■ Exercise requirements
Answer these questions from the text on CRPS:
1. In what share of cases do symptoms arise after a clear history of physical trauma or injury?
2. Which example of pain spreading beyond the first injured area does the text give?
3. Which age group, though rarely, has been diagnosed with the condition?

■ Text block
========================================================================

What are the origins of CRPS?
CRPS can stem from something as minor as a burn or needle prick, but usually symptoms begin after physical trauma such as a fracture, surgery or soft tissue injury. Rarely, symptoms can also develop after a stroke or heart attack, but the crux of this condition is pain that is entirely disproportionate to the severity of the initial injury. In more than 90% of cases, symptoms arise after a clear history of physical trauma or injury, and it is not uncommon for the pain to move from the area first affected by the trauma, and spread to the entire limb. For example, there are cases where trauma to a toe has led to CRPS symptoms in the feet and legs.
Those with the condition can describe a persistent “burning”, tingling sensation that can be similar to pins and needles or the feeling of someone tightly squeezing the affected area. The pain is described as debilitating and constant, and does not discriminate against age – although rare, young children have been diagnosed with the condition. With CRPS, some respond excessively to a trigger that others are unaffected by, such as what is observed in people with allergies, and the reason for this unfortunately remains unclear.

========================================================================

■ Supplied data
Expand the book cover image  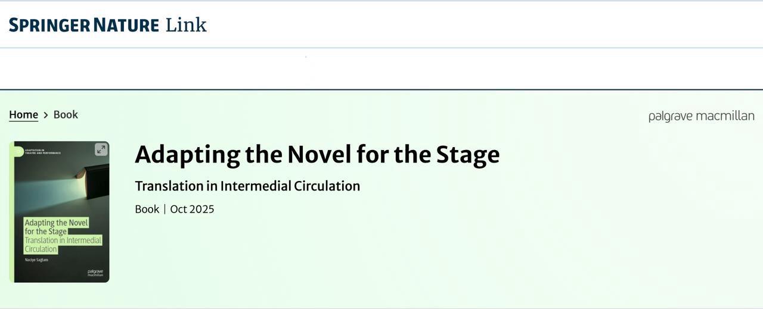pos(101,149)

========================================================================

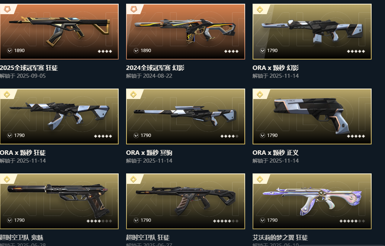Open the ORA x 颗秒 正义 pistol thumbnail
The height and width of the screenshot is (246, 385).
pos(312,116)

========================================================================

■ Output of the exercise
1. More than 90% of cases.
2. Trauma to a toe has led to CRPS symptoms in the feet and legs.
3. Young children.